Le mardi 18 septembre
2001 à l’aube, la police a procédé à l’arrestation
d’une dizaine de personnalités politiques importantes, députés,
anciens ministres et vétérans de la guerre d’indépendance,
signataires d’un appel à la démocratisation du pays. Les huit
journaux privés paraissant à Asmara ont reçu l’ordre
de stopper leur parution.

Dans les jours qui
ont suivi, au moins dix journalistes ont été arrêtés.
Parmi eux, Fessehaye Yohannes, dit “Joshua”, célèbre
homme de théâtre et journaliste de Setit, vétéran
de la guerre d’indépendance, qui est mort en détention le 11
janvier 2007 à Eiraeiro, une prison militaire secrète, dans
le nord-est du pays ; Dawit Isaac, cofondateur de l’hebdomadaire le plus lu
du pays, Setit, poète et dramaturge possédant également
la nationalité suédoise, dont on est sans nouvelles depuis une
brève libération, en novembre 2005 ; Dawit Habtemichael, professeur
de physique à l’université d’Asmara et rédacteur en chef
adjoint de Meqaleh, arrêté dans la rue alors qu’il retournait
enseigner après s’être caché plusieurs jours ; Mattewos
Habteab, fondateur et rédacteur en chef de Meqaleh, qui venait à
peine de sortir de six semaines de détention à la prison militaire
d’Asmara ; Seyoum Tsehaye, ancien directeur de la télévision
nationale, ancien professeur de français devenu photographe indépendant
après avoir appris le métier dans les rangs de la guérilla
indépendantiste ; Emanuel Asrat, ancien combattant de la guerre d’indépendance,
diplômé en agronomie, rédacteur en chef de Zemen ; Temesghen
Gebreyesus, journaliste sportif et membre du conseil d’administration de Keste
Debena, interpellé le 20 septembre.

Selon les informations
recueillies par Reporters sans frontières, en plus de Fessehaye “Joshua”
Yohannes, trois journalistes seraient morts en détention ces dernières
années à Eiraeiro. Parmi les neuf journalistes qui seraient
prisonniers dans ce complexe pénitentiaire, Yusuf Mohamed Ali, rédacteur
en chef de Tsigenay, ancien combattant âgé de la cinquantaine,
serait décédé le 13 juin 2006. Medhanie Haile, diplômé
en droit, rédacteur en chef adjoint et cofondateur de Keste Debena,
arrêté à son domicile le 18 septembre, serait décédé
en février 2006. Said Abdulkader, fondateur et rédacteur en
chef de Admas, copropriétaire avec son père d’une imprimerie,
serait décédé en mars 2005.

En février
2002, alors que le climat était devenu irrespirable à Asmara
et que les ambassadeurs de l’Union européenne avaient été
rappelés “pour consultation”, trois journalistes du service
arabe des médias gouvernementaux, les derniers à pouvoir fonctionner
en Erythrée, sont venus s’ajouter à la liste des prisonniers
politiques.
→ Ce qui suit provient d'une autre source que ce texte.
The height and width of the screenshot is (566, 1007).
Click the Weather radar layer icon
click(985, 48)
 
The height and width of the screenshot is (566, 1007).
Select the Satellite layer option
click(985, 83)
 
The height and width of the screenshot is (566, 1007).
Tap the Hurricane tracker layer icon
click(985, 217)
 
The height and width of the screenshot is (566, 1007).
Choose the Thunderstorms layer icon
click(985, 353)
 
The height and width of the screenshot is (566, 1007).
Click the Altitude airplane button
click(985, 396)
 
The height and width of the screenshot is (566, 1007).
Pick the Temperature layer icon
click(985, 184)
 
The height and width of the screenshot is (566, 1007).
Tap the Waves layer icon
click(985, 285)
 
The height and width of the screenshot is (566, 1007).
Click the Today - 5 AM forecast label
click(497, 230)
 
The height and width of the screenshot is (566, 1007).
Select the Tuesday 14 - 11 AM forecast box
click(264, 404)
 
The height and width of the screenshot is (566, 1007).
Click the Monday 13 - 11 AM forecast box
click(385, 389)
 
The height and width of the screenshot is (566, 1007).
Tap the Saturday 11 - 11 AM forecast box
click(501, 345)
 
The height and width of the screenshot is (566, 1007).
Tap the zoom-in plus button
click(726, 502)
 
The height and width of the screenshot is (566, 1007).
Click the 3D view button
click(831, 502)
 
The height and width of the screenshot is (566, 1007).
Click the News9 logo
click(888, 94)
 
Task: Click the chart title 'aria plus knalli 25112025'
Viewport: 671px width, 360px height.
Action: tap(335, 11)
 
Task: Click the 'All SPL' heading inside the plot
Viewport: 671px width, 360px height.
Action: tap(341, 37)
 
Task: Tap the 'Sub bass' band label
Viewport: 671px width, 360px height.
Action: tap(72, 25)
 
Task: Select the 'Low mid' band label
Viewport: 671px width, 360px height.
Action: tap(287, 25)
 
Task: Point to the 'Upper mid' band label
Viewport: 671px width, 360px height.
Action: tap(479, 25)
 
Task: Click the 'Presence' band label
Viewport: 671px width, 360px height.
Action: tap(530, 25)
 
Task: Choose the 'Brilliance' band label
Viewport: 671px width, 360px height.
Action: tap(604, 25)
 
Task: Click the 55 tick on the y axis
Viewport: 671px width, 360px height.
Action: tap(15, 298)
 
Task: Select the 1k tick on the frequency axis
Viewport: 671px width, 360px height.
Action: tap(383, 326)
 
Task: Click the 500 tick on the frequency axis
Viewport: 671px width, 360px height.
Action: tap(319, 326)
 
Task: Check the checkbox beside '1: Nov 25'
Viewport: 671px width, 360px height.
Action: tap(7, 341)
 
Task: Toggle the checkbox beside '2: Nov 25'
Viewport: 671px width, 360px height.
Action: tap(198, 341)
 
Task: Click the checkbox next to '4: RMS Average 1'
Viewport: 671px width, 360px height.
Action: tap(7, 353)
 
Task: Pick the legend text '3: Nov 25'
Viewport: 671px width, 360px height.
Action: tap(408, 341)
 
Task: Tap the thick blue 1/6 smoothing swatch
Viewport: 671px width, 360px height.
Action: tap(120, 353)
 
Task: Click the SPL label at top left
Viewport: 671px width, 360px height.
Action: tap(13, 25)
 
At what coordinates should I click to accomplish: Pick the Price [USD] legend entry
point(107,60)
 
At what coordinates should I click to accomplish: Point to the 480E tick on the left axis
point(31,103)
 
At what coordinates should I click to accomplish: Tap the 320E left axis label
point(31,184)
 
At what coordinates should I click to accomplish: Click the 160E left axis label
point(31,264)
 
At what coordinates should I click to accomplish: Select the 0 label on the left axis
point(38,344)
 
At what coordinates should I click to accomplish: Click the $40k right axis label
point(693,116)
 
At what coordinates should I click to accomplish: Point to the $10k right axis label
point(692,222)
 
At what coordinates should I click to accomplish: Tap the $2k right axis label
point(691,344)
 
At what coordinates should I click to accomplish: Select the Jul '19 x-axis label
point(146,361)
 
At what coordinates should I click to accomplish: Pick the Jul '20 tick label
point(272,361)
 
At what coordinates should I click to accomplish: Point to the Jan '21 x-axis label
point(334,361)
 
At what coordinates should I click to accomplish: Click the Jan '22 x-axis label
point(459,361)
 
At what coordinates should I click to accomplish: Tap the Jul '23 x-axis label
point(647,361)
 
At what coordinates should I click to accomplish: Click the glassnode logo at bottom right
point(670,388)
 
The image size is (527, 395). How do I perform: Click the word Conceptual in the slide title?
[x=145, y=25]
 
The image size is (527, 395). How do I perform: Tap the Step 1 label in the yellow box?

Hamid Mohamed Said, journaliste du service des sports et du service
international de la chaîne Eri-TV, Saidia Ahmed, jeune journaliste de
la télévision et Saleh Al Jezaeeri, de la radio Dimtsi Hafash
et du quotidien Haddas Eritrea ont été arrêtés
pour des raisons obscures.

Plus récemment,
une dizaine de journalistes des médias gouvernementaux ont été
pris dans une vague d’arrestations lancée le 12 novembre 2006,
suite à la défection de plusieurs journalistes célèbres.
Les autorités, singulièrement irritées par ces défections,
les ont arrêtés parce qu’ils étaient suspectés
d’être restés en contact avec les fugitifs ou de chercher
à fuir eux-mêmes. Tous, sauf Daniel Musie, du service en oromo
de Radio Dimtsi Hafash, ont été relâchés sous caution
et vivent aujourd’hui en liberté surveillée à Asmara.

On ignore ce que
les journalistes encore en détention sont devenus. Leurs familles n’ont
pas le droit de leur rendre visite et craignent de demander de leurs nouvelles,
par peur de représailles. Des membres des familles de ceux qui sont
parvenus à fuir le pays ont été expulsés de leur
domicile. D’autres ont été arrêtés. Certains sont
détenus dans la prison militaire d’Adi Abeto, à la sortie nord
d’Asmara.

Le prix
de la Presse et le prix de la Liberté d’expression a été
décerne le 2 mars 2007 à Dawit Isaac par le Club de la presse
suédoise et sera remis à sa famille le 14 mars, au 2000e jour
de son incarcération. Le co-fondateur de Setit avait été
arrêté le 23 septembre 2001. Selon les informations de Reporters
sans frontières, il est toujours en vie et est détenu à
Asmara.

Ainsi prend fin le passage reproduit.